Diez años antes de los descubrimientos microbianos de Pasteur, un ginecólogo húngaro, Ignaz Semmelweiss, formuló la hipótesis de que la devastadora fiebre puerperal, causa de un elevado índice de fallecimientos en las maternidades de la época, era transmitida por las manos contaminadas de los mismos médicos y que la profilaxis a aplicar era la de que tanto instrumentos como manos fueran previamente desinfectados lavándolos con agua clorada. Semmelweiss se basaba en una observación hecha por él: en uno de los departamentos de la maternidad de Viena donde trabajaba, atendido por estudiantes, el índice de fallecimientos por fiebre puerperal fue del 11,4 % de las parturientas en un año. En otro departamento, atendido por comadronas, el índice de mortalidad en el mismo período fue del 2,7 %. Semmelweiss comprendió que los causantes de la alta mortalidad del primer departamento eran los propios estudiantes, que atendían a las parturientas después de haber realizado sus prácticas anatómicas y de autopsia en la Escuela de Medicina. Cuando Semmelweiss hizo que se aplicara la asepsia recomendada por él, la mortalidad descendió espectacularmente a un 1,27%.

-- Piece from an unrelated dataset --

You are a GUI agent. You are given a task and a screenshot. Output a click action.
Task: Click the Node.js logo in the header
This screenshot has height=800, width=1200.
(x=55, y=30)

Pero, una vez más, la medicina oficial frenó un avance científico trascendental. Voces autorizadísimas se alzaron contra lo que era nada menos que el descubrimiento de la antisepsia y negaron todo valor a las tesis de Semmelweiss, por otro lado tan evidentes. El médico húngaro fue expulsado primero de la Universidad de Viena y después de la de Budapest. Con las facultades mentales perturbadas, murió el año 1865 en un manicomio. Poco tiempo después de la muerte de Semmelweiss, la antisepsia y con ella toda la ciencia médica tuvieron la suerte de que un cirujano inglés, Joseph Lister, consiguiera que tal técnica se incorporara a la medicina práctica. Los descubrimientos de Pasteur habían encontrado una repercusión favorable y, basándose en ellos, Lister inició una serie de experimentos encaminados a demostrar que el tradicional aforismo pus bonum et laudabile constituía un tremendo error y que la elevadísima mortalidad que se apreciaba en los enfermos amputados se debía a la acción de microorganismos patógenos. Lister experimentó con diversas substancias para lograr desinfectar las heridas, llegando a la conclusión en 1865 de que la más eficaz resultaba ser el ácido fénico.
Ideó un aparato pulverizador que extendía una ligera neblina de fenol por la sala operatoria antes de la intervención. Igualmente dispuso medidas de desinfección a base de ácido fénico de todo el material quirúrgico, de las ropas de médicos y auxiliares y de las propias heridas a tratar. Los resultados fueron inapelables y el método fue, no sin resistencias, extendiéndose poco a poco hasta ser aceptado umversalmente y luego perfeccionado. Al adoptar la aportación de Lister, la ciencia médica rehabilitaba en realidad la memoria del desdichado Semmelweiss.